**Text excerpt**
Start
Sunday, February 04, 2007

end of the market...

so, this entry is going to be a kind of a rough draft of another entry that will tell more about the market and the things i saw and did, and the people i met. pictures will be included too, of course. but i have some time to kill before i head back to my room in porjus, so i am in the tourist office in jokkmokk using the internet.

actually, i think i'll write about the past 24 hours, which, i think, have been some of the best and most informative since i've been in sweden. i've spent pretty much the past 24 hours hanging out solely with Sami reindeer herders, who by the way have been the only people really to talk to me since i've been in Jokkmokk. i spoke to one swedish man (more on him later), but other than that it has been almost only Sami. i will also take this opportunity to say that, unlike the wikipedia article implies, everyone i've spoken to herds reindeer...the wikipedia thing makes it sound rare, but i don't think that's the case at all, at least not around here.

last night i met some Sami boys from a more southern part of Sweden. saturday night at the winter market is a ridiculously drunk affair...most people live in very rural areas (one of the boys said he lived in a "village of 4 people") and so this is one of the few times of the year when they get to see each other and take a break from work. anyway, we went to their apartments at the Sami school and they put on their traditional clothing in preparation for this big dance for the youths that i also attended with them. i have to say it was really amazing to dance with someone wearing shoes and pants made of reindeer and beautiful, colorful regional jackets. everyone there was dressed this way. i ended up spending the night at the Sami school with a big group of people...i can't say i slept well though, as all night people were climbing in and out of the windows (for some reason the police were not allowing guests into the rooms), and it was quite noisy with all the drunken kids speaking Sami and Swedish and probably Norweigan as well...

this morning, after wandering out in the snow for a good hour trying to figure out what to do till the only bus to Porjus would come at 5pm, i met an older Sami in his 50's, Nils, from Norway in a restaurant and talked with him for many hours. it turns out that his brother is the wealthiest reindeer herder in the world, with 30,000 head of reindeer. Nils himself is a translator for about 6 different languages and worked at the university in Tromso. in my book he drew a diagram of the "brand pattern" (actually cuts) made in the ears of the reindeer that they use to mark their herd. one of the boys last night did as well, and now i have about 4 drawings of the shape of a reindeer ear with these cut patterns in my book. soon we were joined by A., who, it turns out, is another wealthy reindeer herder from Kautokeino, Norway. A. is the only person under 35 (he is 26) in his district to have a certain amount heads of reindeer - his father has many more, of course, but even the amount he has reindeer = wealthy. he is also going to be in a film coming out this year showing at Cannes about the village he lives in, "Kautokeino 1852". another interesting fact - his uncle is Ole Henrik Magga, who was the first president of the Norweigan Sami Parliament, and the current president of the UN permanent forum for indigenous people. anyway, he spoke a lot about his life as a herder. it turns out his family, like many others who work with reindeer, is somewhat nomadic - they live in 4 different places throughout the year, moving with the reindeer from place to place. he kept saying interesting things throughout the conversation like "i like wild animals, because they respect you, i don't like tame ones..." and drawing diagrams of the best ways to skin a reindeer or tips on how to properly train a sheepdog.
End
**Rows**
Start
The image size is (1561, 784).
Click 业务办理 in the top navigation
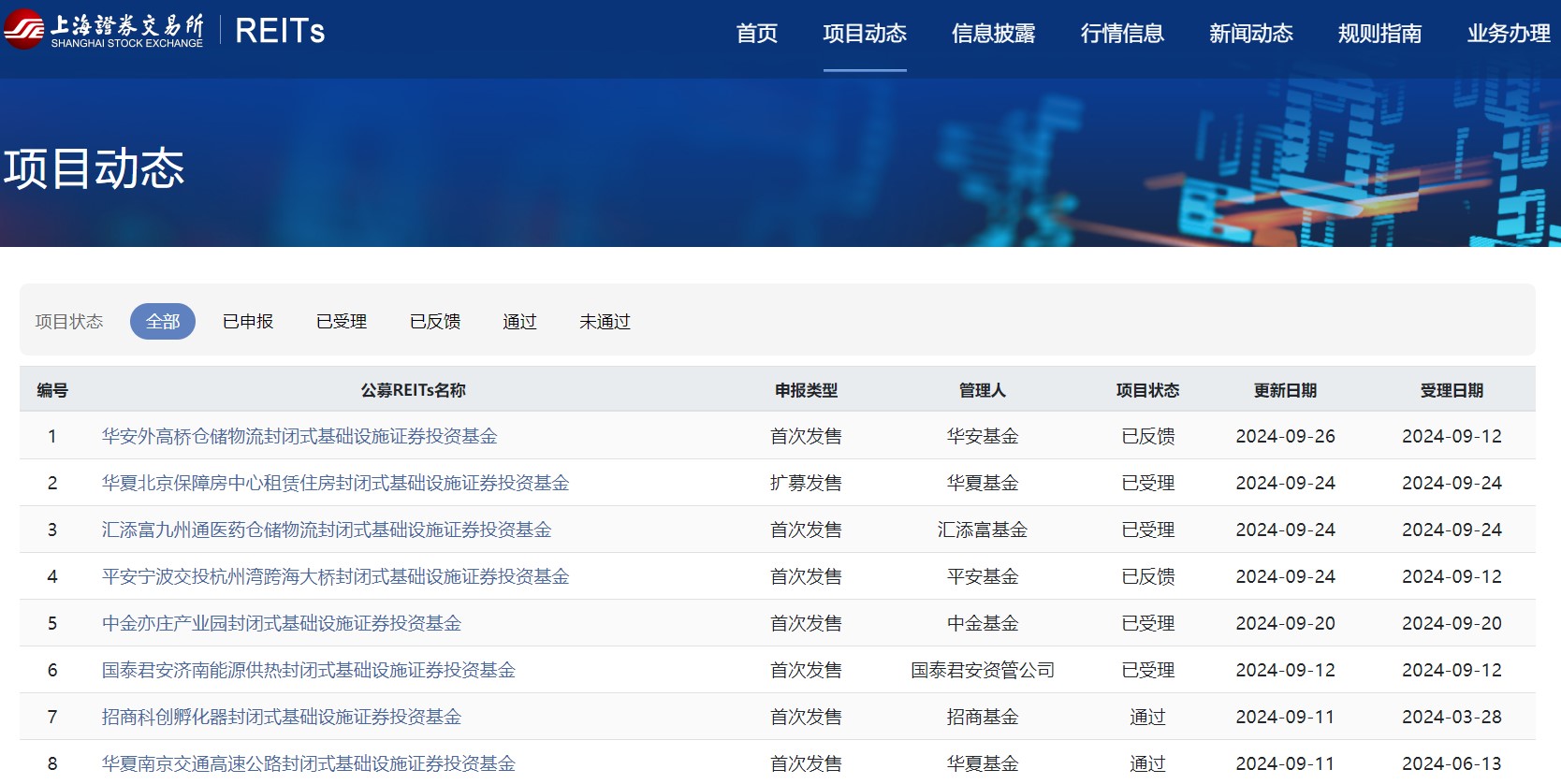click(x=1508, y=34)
End
Start
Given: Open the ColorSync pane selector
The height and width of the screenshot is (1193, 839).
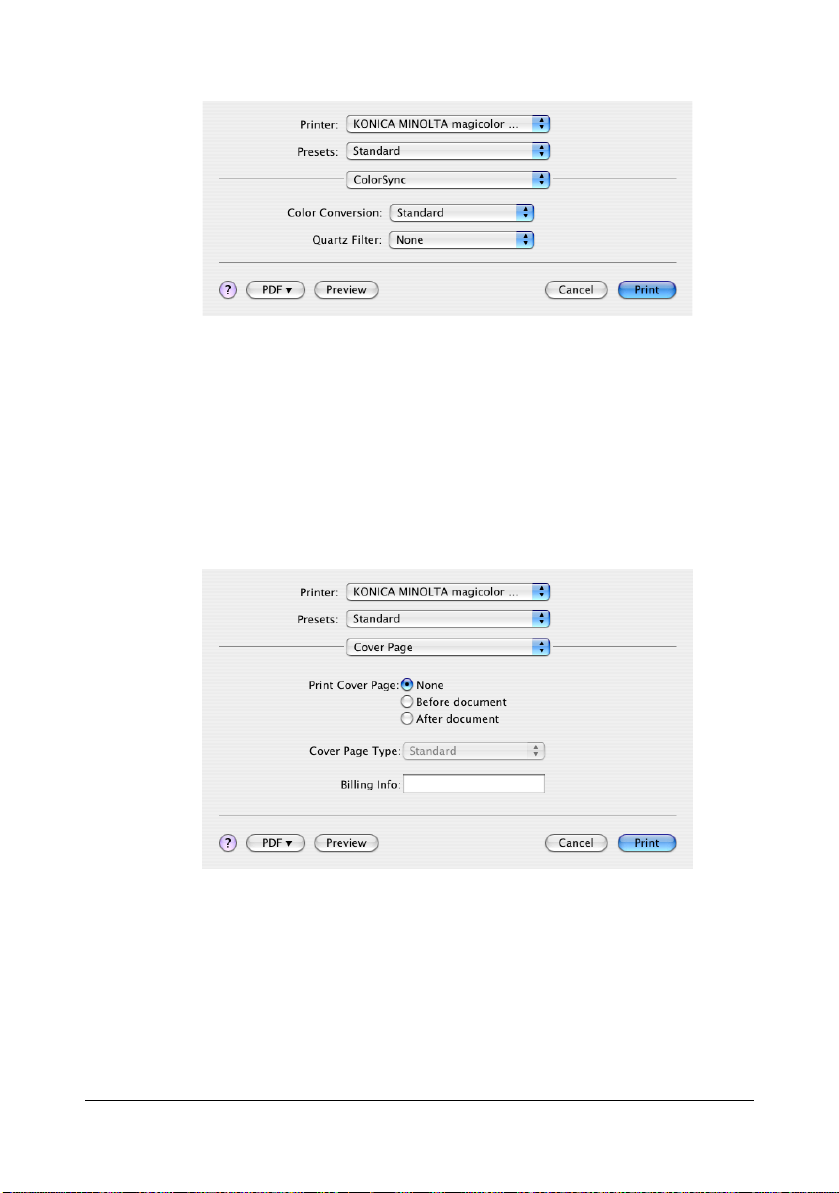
End
Start
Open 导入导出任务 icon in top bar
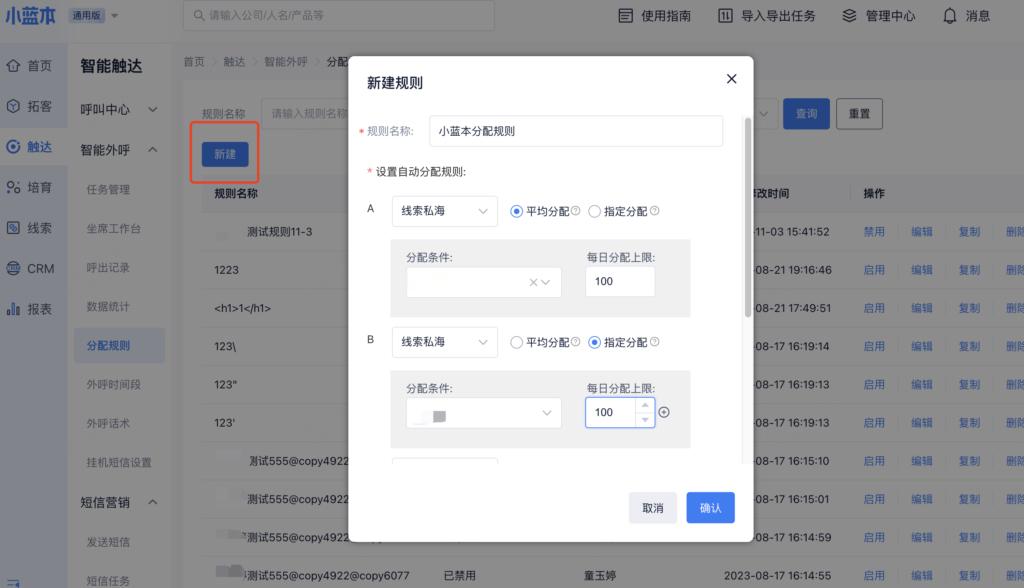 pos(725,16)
End
**Exercise instructions**
**A)** Reproduce everything in the blog entry about the Jokkmokk market from "end of the market..." down to "using the internet.".
**B)** Name each person whom the blog entry about the Jokkmokk market identifies by a name or an initial.

**Task solutions**
**A)**
end of the market...

so, this entry is going to be a kind of a rough draft of another entry that will tell more about the market and the things i saw and did, and the people i met. pictures will be included too, of course. but i have some time to kill before i head back to my room in porjus, so i am in the tourist office in jokkmokk using the internet.

**B)**
- Nils
- A.
- Ole Henrik Magga